Me asomé para ver si podía entrar de nuevo, coger mis cosas y largarme sin que me viera, pero el baño estaba junto a la habitación y el marido dejó la puerta abierta, así que no podía colarme. La mujer me dijo por gestos que no me moviera y que esperara. O eso entendí yo.
Así que esperé en el balcón. Estaba desnudo, ¿ya lo había dicho? Del todo.

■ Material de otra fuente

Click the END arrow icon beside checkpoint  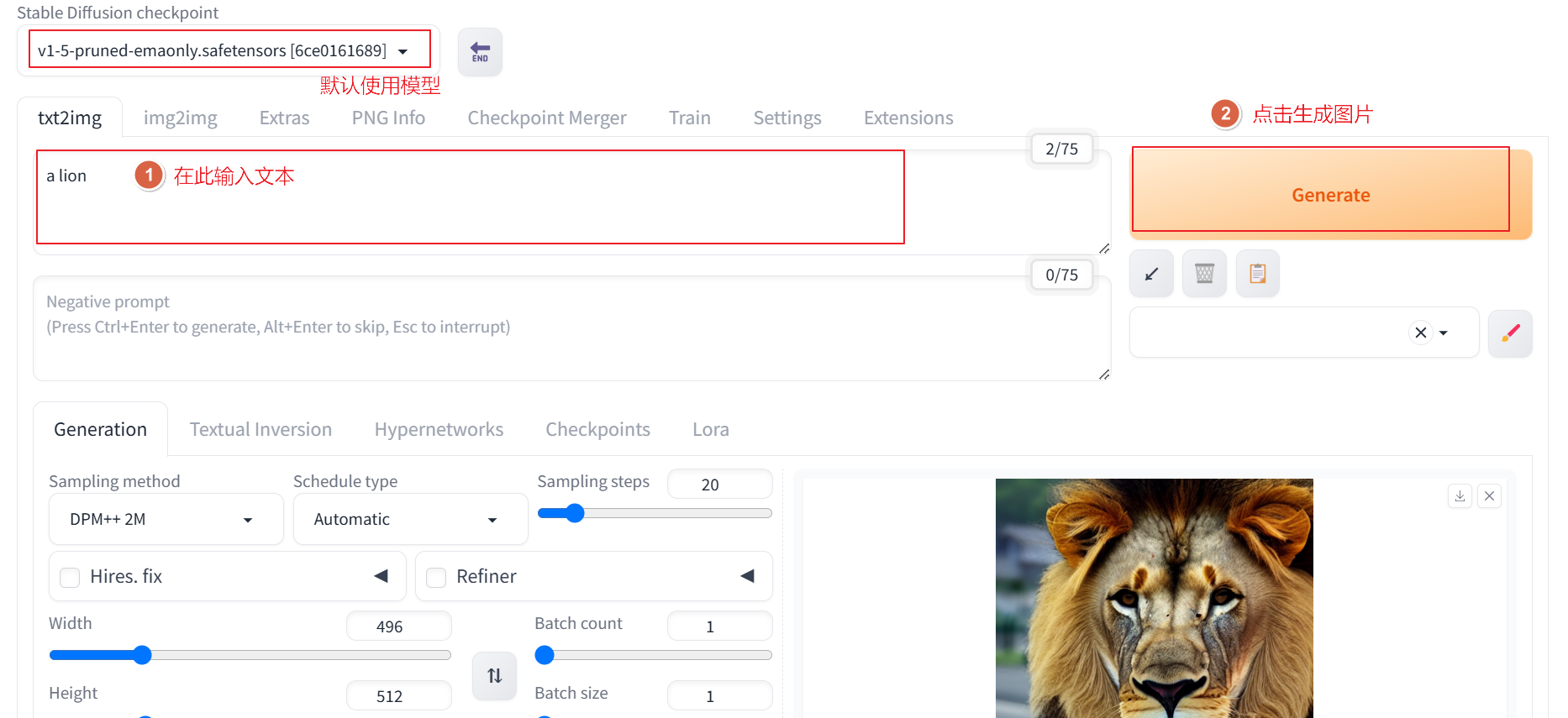[x=480, y=52]
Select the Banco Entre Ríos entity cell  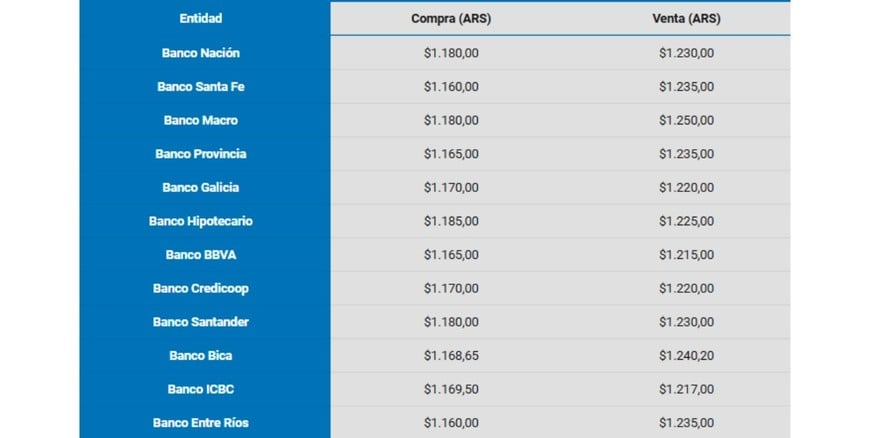point(201,423)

Alguien miró hacia arriba, al balcón del primer piso, se echó a reír, me señaló con un dedo y al cabo de un rato se juntaron, no sé, como cincuenta personas bajo el portal, riéndose, cantando canciones y tocándome las narices de mala manera. Raúl y el Yosi estaban también, claro, incluso Jairo y los universitarios que habíamos conocido esa noche. Uno de ellos me tiró una chaqueta que cogí al vuelo, y menos mal, porque ya estaba empezando a congelarme. Armaron tanto jaleo que el tipo incluso se asomó por la ventana un segundo. La gente desde abajo me hacía señas para que me agachara en una esquina del balcón, para que no me viera, y el tipo debió pensar que eran un montón de borrachos pidiendo a alguien que bajara a la calle, así que no hizo caso. En aquel momento incluso recé una oración, yo, que no me acerco a una iglesia más que para sentarme a la sombra en verano.

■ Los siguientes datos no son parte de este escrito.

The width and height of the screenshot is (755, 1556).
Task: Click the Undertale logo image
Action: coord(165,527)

Al cabo de un rato, la mujer abrió la puerta del balcón y sacó mi ropa muy despacio, incluido el calzado y mi chaqueta nueva. Me miró, me sonrió e hizo un gesto como si me pidiera disculpas. Yo estaba muy enfadado, pero algo tenía ese gesto que hizo que se me pasara el enfado, el frío y hasta el miedo.
No me acuerdo muy bien de cómo bajé. Me descolgué de mala manera y debajo de mí se colocaron varias personas para agarrarme. Caí al suelo entre risas, bromas y algunos aplausos. Me pusieron una copa de algo muy fuerte en las manos que me quemó la garganta según lo bebía, pero que me supo a gloria, y nos fuimos de allí corriendo.
Y esa es la historia. El fin de semana siguiente coincidimos aquella mujer maravillosa y yo en un par de bares, y el siguiente, y muchos más. Yo nunca volví a su casa, si es lo que estás pensando.
Al cabo de un tiempo se marchó de la ciudad, se divorció, volvió, encontró trabajo y se quedó. La vida da muchas vueltas y nos encontramos de nuevo, porque no habíamos perdido el contacto, y seguimos quedando, y así hasta ahora. Pero aquella primera noche fue inolvidable para mucha gente, no sólo para nosotros, que todavía hoy hay alguno que me conoce como el tipo del balcón.
Así fue como nos conocimos. Oye, tú has preguntado, no te quejes. Y esa es la razón por la que vivimos en una planta baja, por si te lo preguntas. Yo le tengo pánico a los balcones y, además, a tu madre le da la risa cada vez que me asomo a uno.